The November Chicago PMI slowed to 61.7 after rising to a very robust 62.9 in October. Prices paid surged to a whopping 94.1 from 79.6. The employment index dipped to 50.3 from 51.3. New orders softened to 61.4 from 72.6.
The Fed's Beige Book reiterated that the economy "continued to expand from mid-October through mid-November," says Action Economics. The Fed said there were "persistent input price pressures." However, consumer prices remained "stable or experienced generally modest increases." There was nothing really surprising in the report, and as it is a summary of businessmens' views rather than Fed officials', says Action Economics.

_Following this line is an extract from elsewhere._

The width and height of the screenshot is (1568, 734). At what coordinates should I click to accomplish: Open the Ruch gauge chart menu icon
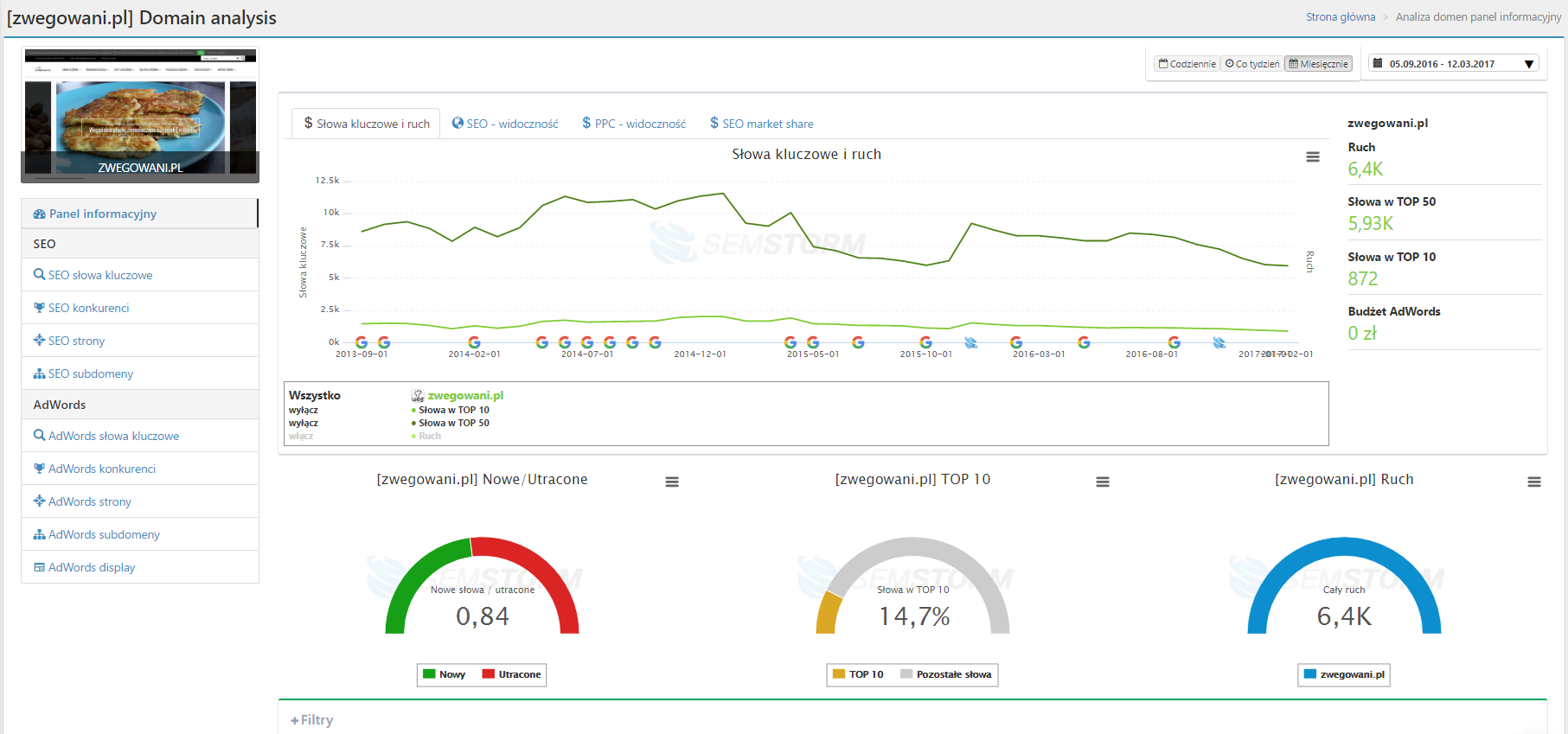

Among companies in the news, UBS Financial reportedly downgraded Yahoo (YHOO
) to neutral from buy on valuation.
Novellus Systems (NVLS
) sees 15-17 cents fourth-quarter earnings per share on revenue of $305-$315 million. It sees fourth-quarter bookings up 5%-10%.
Microchip Technology (MCHP
) reaffirmed third-quarter guidance of about 32 cents EPS on sales of $234 million. The chip maker says revenue growth in the current quarter is being led by the analog division, which is expected to grow about 20% sequentially and by more than 40% year-over-year.

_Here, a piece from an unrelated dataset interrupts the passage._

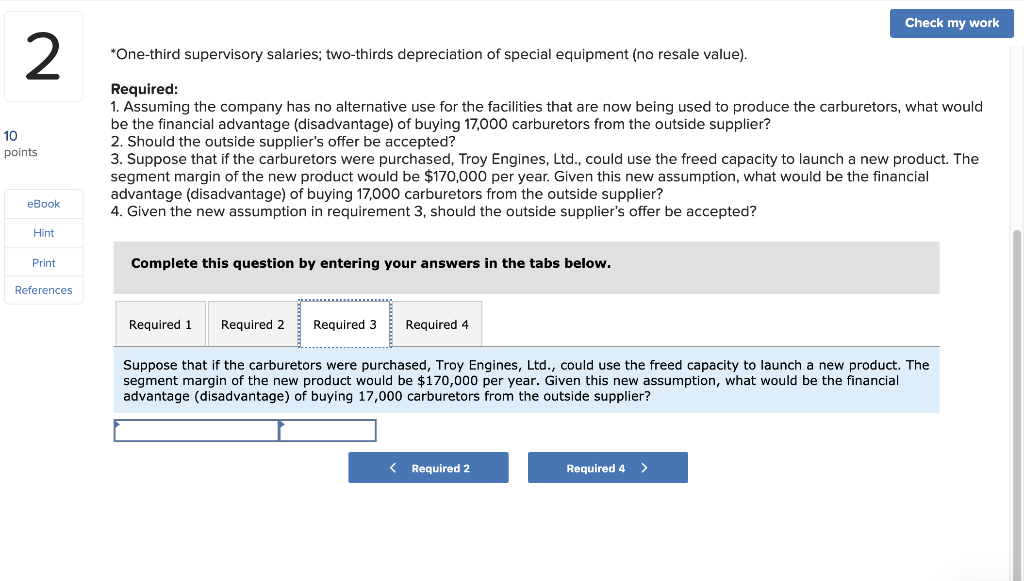The width and height of the screenshot is (1024, 581).
Task: Advance using the Required 4 navigation button
Action: (607, 467)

In earnings news, Tiffany & Co. (TIF
) reported third-quarter earnings per share of 16 cents, vs. 12 cents a year ago, on a 7% rise in U.S. retail same-store sales and 8.4% total sales rise. The luxury retailer maintained its forecast for 8%-10% fiscal year 2006 net sales growth and $1.55-$1.65 EPS. Its revenue fell short of some analysts' forecast, sending the stock lower.
In Europe, London's FTSE-100, Germany's DAX, and France's CAC-40 indexes finished lower. In Asia, Japan's Nikkei index fell 55.55 points to 14,872.15. The Hang Seng index slid 91.62 points to 14,937.14.
Treasury yields climbed on amid another round of welcome news on the economic front and some emerging jitters on inflation,
says Action Economics. The benchmark 10-year note yield rose to 4.50%.